Observing the dew, the Nordic ancients thought it was the world, weeping for the death of Baldur.  They wondered, also, why the sea was salty, and why there was a rainbow.  Their explanations were wrong, but at least they had enquiring minds to bequeath to their descendants: who would one day have access to the correct answer.  And in one respect, at least, their science was spot on.  With the day of Ragnarök, the sun would grow cold and the world would perish in fire and water.  They had hit on the Second Law of Thermodynamics, although they did not know it.
     In other respects, too, their concepts – unlike the gods themselves – have stood the ravages of time.   The runes on Odin’s tongue suggest the divine origins of language: a concept still viable as an alternative to postmodernism.  The runes on his spear confirmed the importance of contracts.  Oaths had divine importance.  Without trust, and the keeping of solemnly-sworn promises, society could not function.  The two ravens –Thought and Memory – on Odin’s shoulders, explored the world during the day and reported back to him in the evening.  As an explanation of how the brain processes information during sleep, this can still hardly be bettered. 
     Odin, the god of wisdom, had one eye; Tyr, the war god, had one hand.  Thor, the protector, defended with a hammer too short in the handle.  Loki, the Fire that gave warmth, would also betray.  The ancient thinkers had perceived, without understanding, the Christians implications of a fallen world. 
     Most remarkable of all was the determination to be on the side of right against might: even when that right was faced with ultimate defeat. Rather than surrender to the power of the Frost Giants, the heroes would go down at the side of the All-father.    

 
The Icelandic skalds – bards/theologians – who developed the concept of the Day of Doom – may have sensed a threat to their beliefs from a strange new religion creeping upwards from the South.  The Vikings fought against it with all their strength.  They killed its monks, and raped its women, and destroyed its sacred buildings; but in the end it conquered them.  A vote in the Althing, the Icelandic parliament, decided by the narrowest of votes, in favour of Christianity.
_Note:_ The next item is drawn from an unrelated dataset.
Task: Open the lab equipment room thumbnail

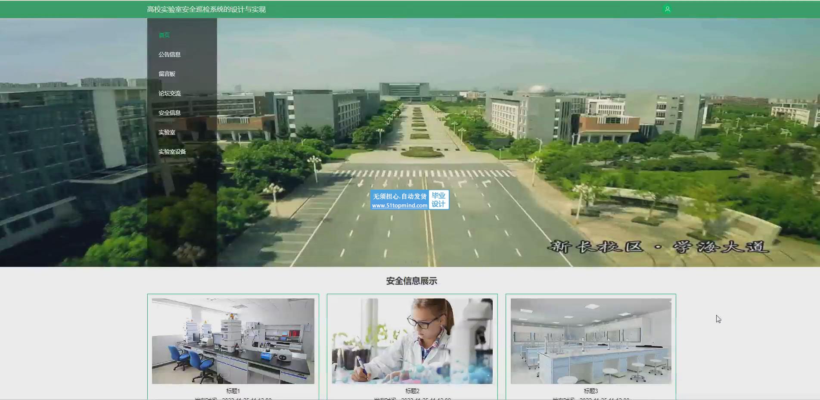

     It may seem strange to us that such a warlike people should have succumbed to the message of the Prince of Peace.  One explanation was the bleakness of their own beliefs.  As one of them put it, life is like the flight of a sparrow through the hall of a king.  We come from darkness into a brief world of warmth and light, and then we vanish into a deeper darkness about which we know nothing.  To that which can give us hope, we will listen.
         And then of course, the Viking martial ardour could key into Ephesians, and find itself with the familiar.  “For we wrestle not against flesh and blood, but against principalities and powers, against the rulers of the darkness of this world… Wherefore take unto you the whole armour of God.”
     Some of the Vikings took that literally; and sailing to Byzantium they gave their services to the Emperor: where, as the Varangian Guard, they won undying fame in the last Siege of Constantinople.
    But others realised that they could take Paul’s message metaphorically.  Their old religion had told them that life was an unending struggle against the forces of darkness and evil and chaos, that would end with the destruction of everything they knew and loved.
     And their new religion told them that life was an unending struggle against the forces of darkness and evil and chaos. But that this was a war to be fought with new weapons.  And with a different final outcome.